Task instructions: Would you please return the lines of the entries below starting at the line that has "Task: Click the /boot/efi" and ending at the line that has "The height and width of the screenshot is (671, 895).", both included, exactly as they are?

Dataset content:
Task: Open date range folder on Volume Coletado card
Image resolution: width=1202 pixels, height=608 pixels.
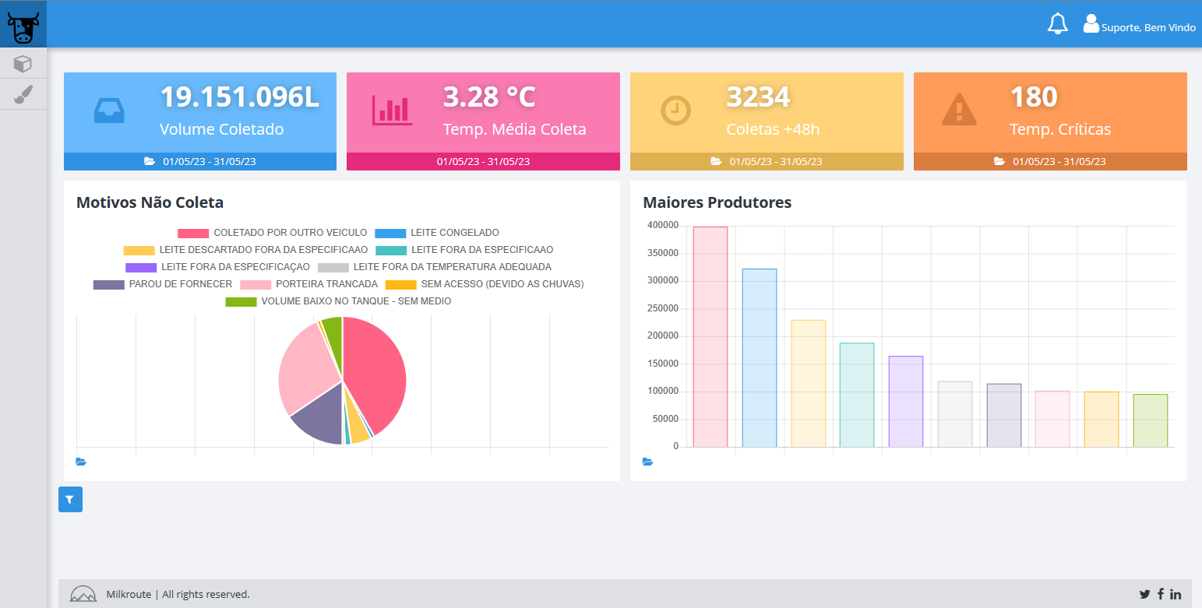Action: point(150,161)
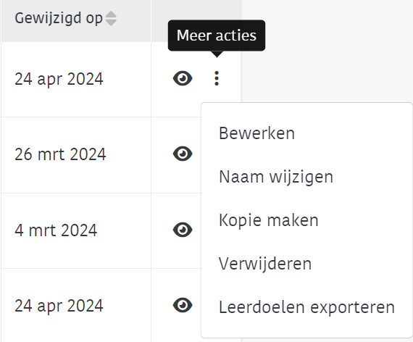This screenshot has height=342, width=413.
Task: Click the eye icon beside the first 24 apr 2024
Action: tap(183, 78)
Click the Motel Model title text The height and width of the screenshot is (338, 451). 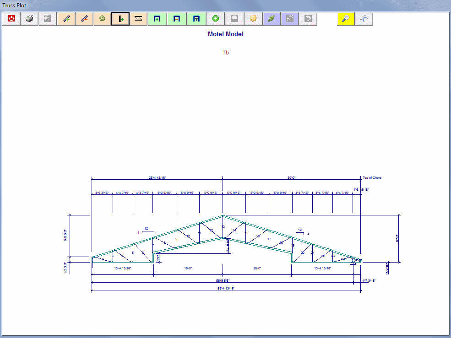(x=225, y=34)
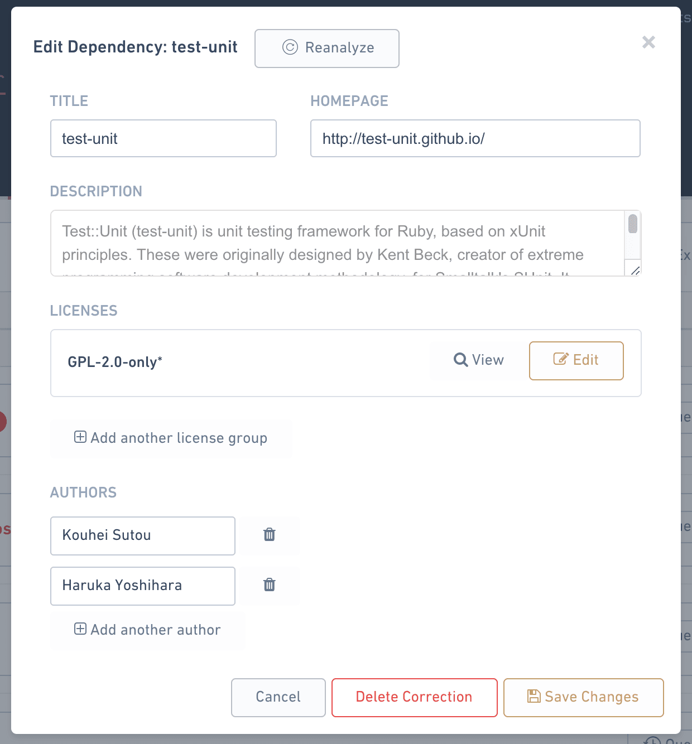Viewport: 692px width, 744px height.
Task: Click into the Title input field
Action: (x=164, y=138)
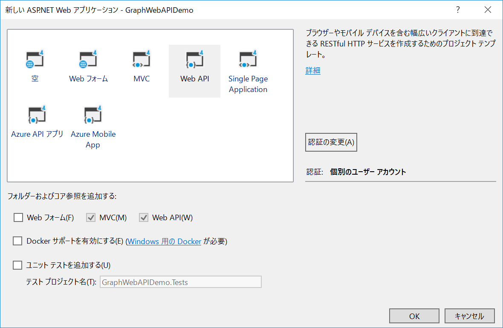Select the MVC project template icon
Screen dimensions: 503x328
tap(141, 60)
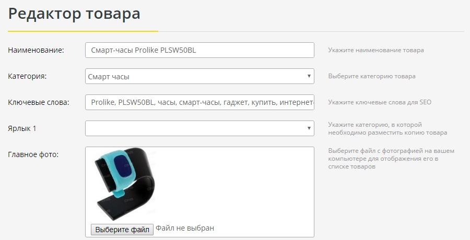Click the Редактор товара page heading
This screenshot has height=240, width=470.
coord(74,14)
...
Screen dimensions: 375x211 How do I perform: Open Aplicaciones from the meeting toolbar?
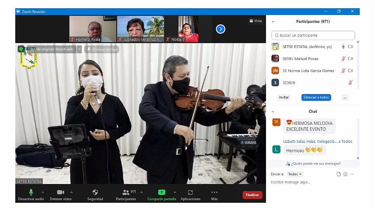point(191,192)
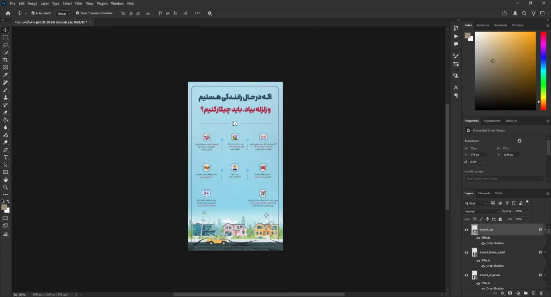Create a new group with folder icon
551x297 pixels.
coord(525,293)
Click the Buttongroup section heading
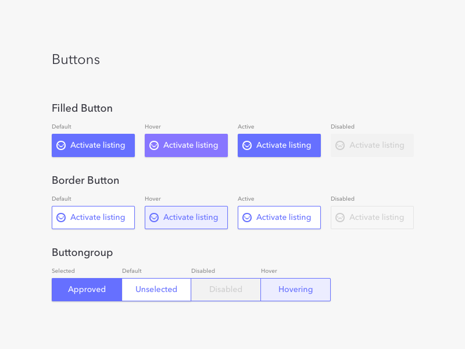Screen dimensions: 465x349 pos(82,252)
---
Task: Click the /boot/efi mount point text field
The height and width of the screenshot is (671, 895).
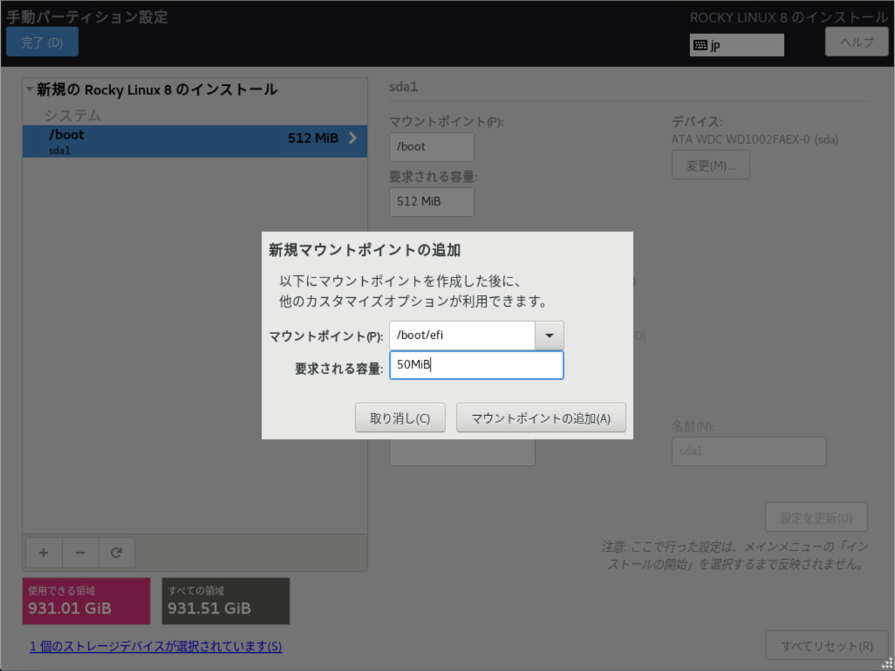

Task result:
Task: Click the /boot/efi mount point text field
The height and width of the screenshot is (671, 895).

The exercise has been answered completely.